#### SHORT TASK
Please gather and copy every line of the items below that contains the word "height". Case counts.

#### Item coordinate data
------------

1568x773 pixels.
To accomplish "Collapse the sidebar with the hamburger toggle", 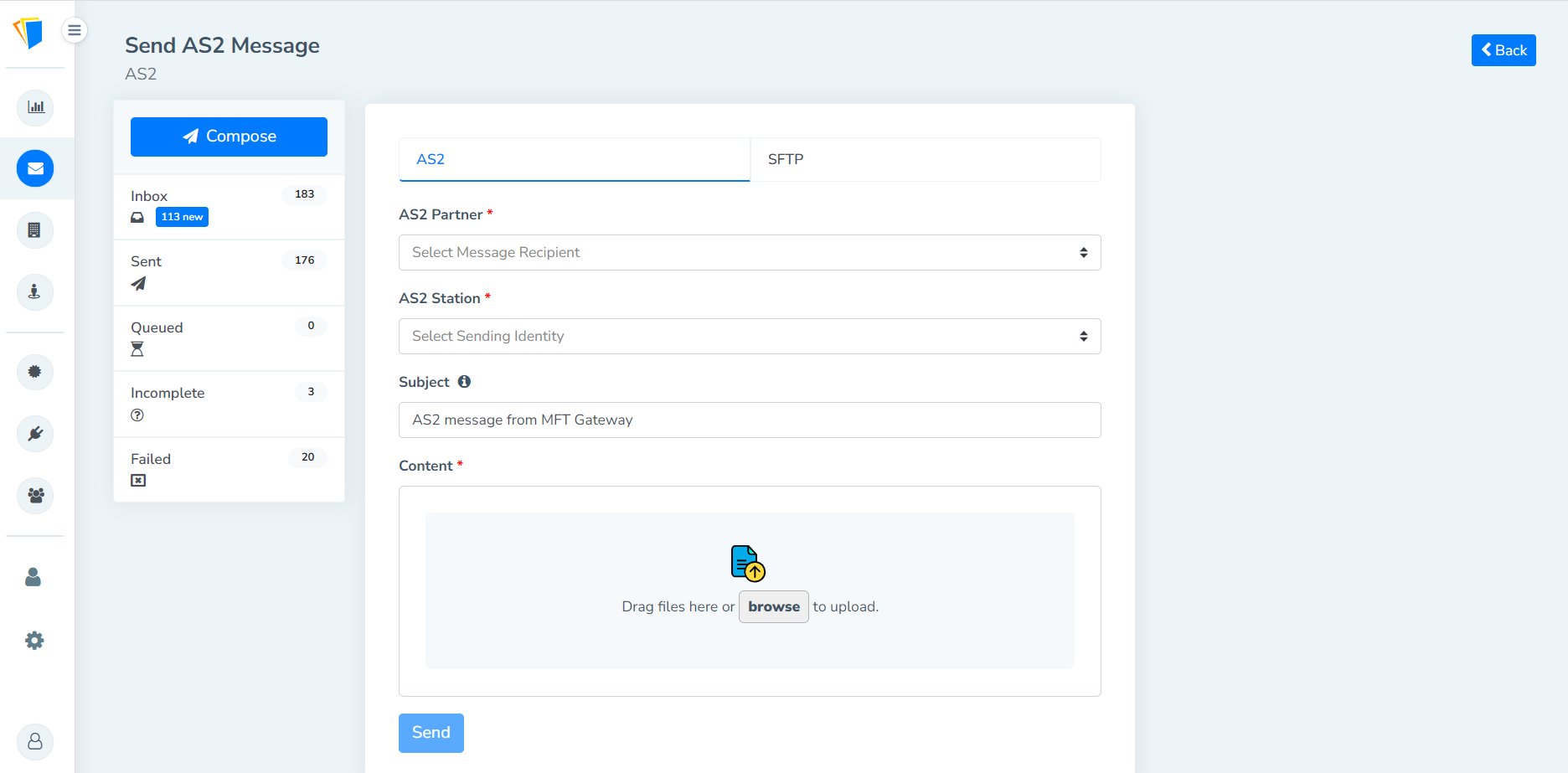I will pos(75,29).
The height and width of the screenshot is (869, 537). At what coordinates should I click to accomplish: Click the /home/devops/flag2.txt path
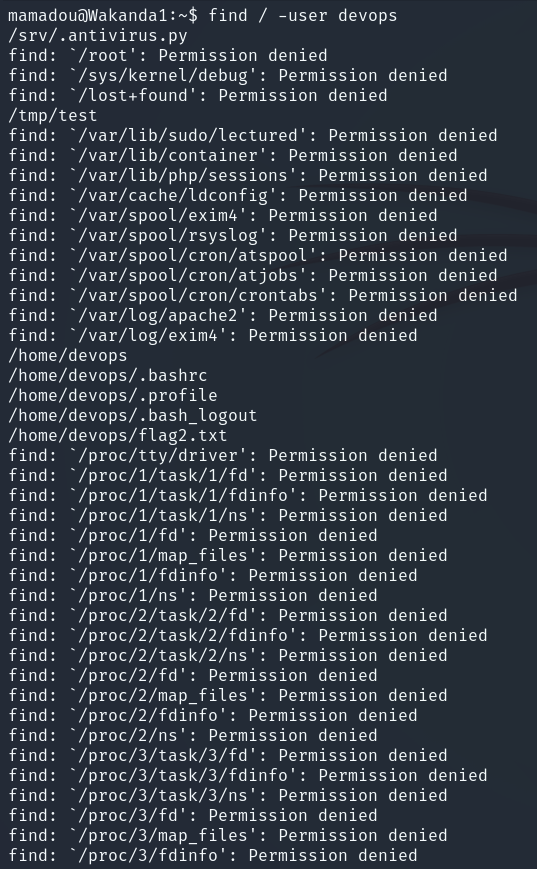click(117, 435)
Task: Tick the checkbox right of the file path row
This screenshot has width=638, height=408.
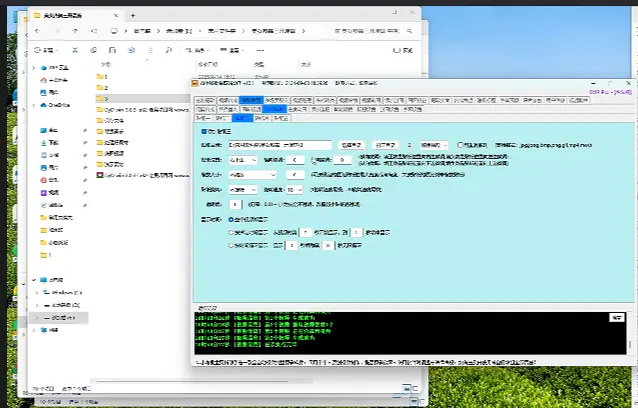Action: click(460, 145)
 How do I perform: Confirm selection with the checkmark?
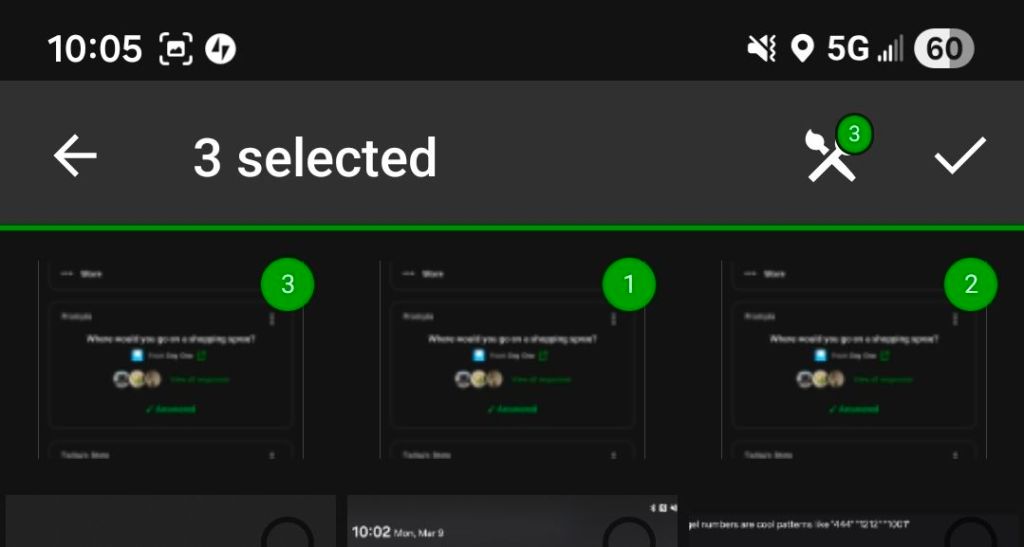pos(959,156)
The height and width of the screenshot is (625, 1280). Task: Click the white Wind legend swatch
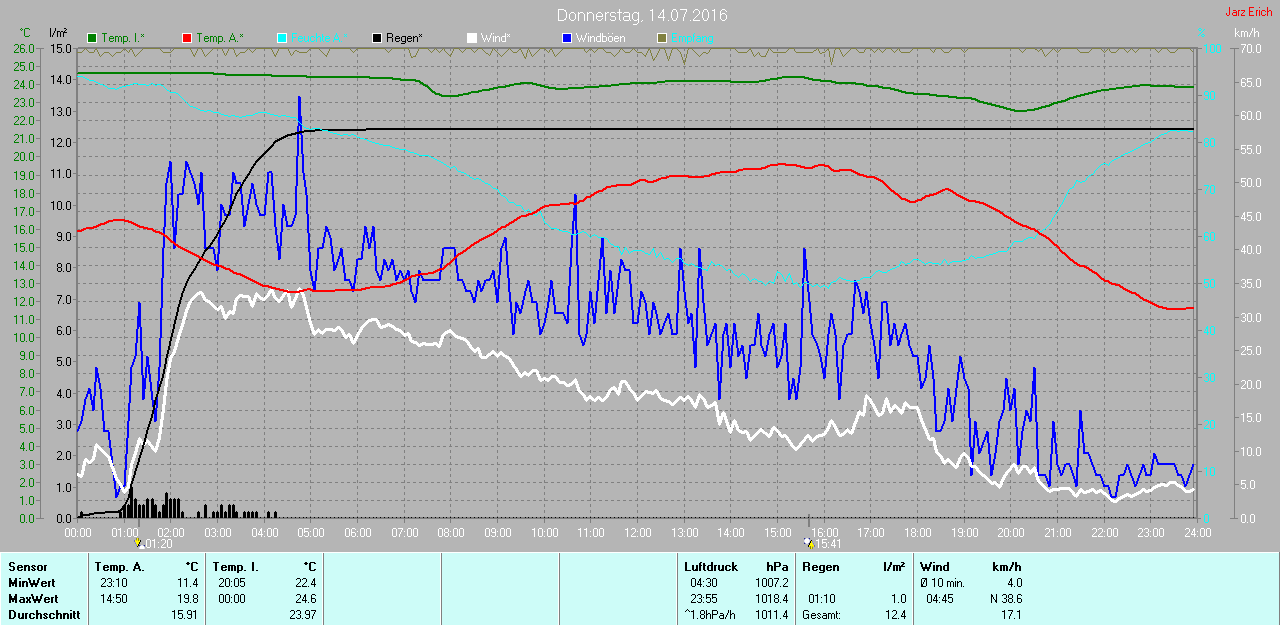coord(471,38)
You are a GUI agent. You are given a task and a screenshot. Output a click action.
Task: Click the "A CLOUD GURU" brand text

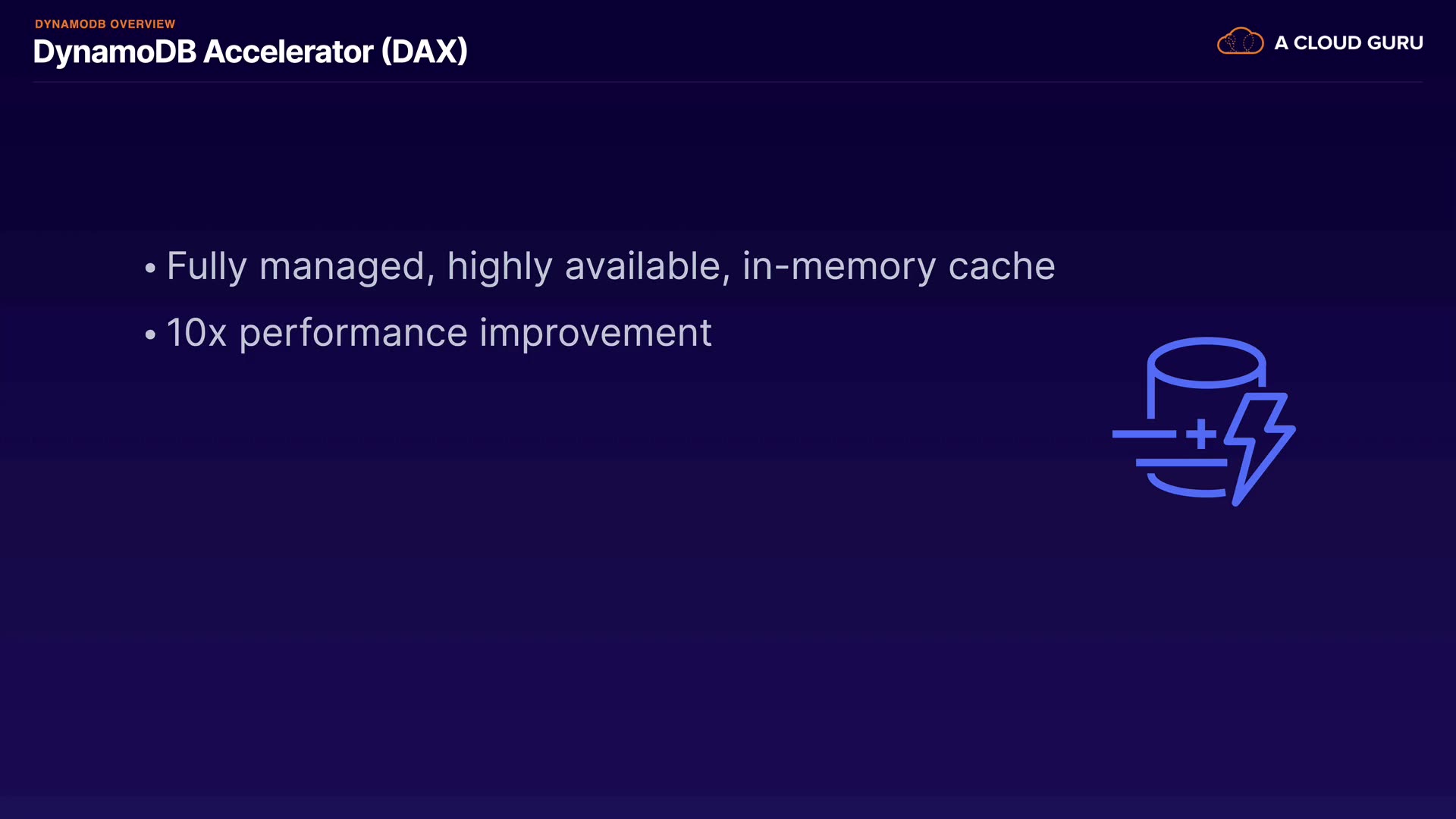(x=1348, y=43)
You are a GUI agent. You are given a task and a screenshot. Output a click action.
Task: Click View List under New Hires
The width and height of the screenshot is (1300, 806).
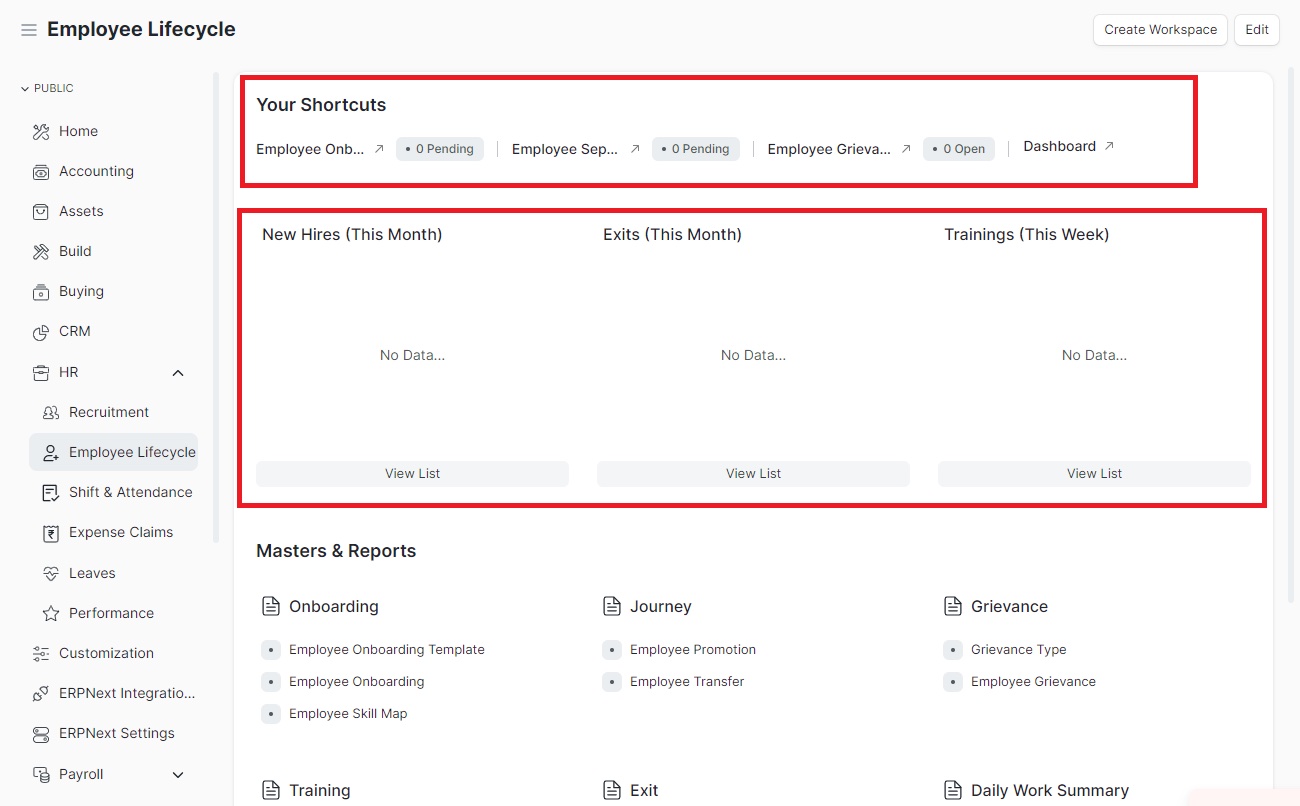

------------

#### REPLY TO THE TASK
The height and width of the screenshot is (869, 537). At what coordinates should I click to accomplish: Click the /home/devops/flag2.txt path
This screenshot has width=638, height=408.
The height and width of the screenshot is (625, 1280). Task: Click the white Wind legend swatch
The width and height of the screenshot is (1300, 806).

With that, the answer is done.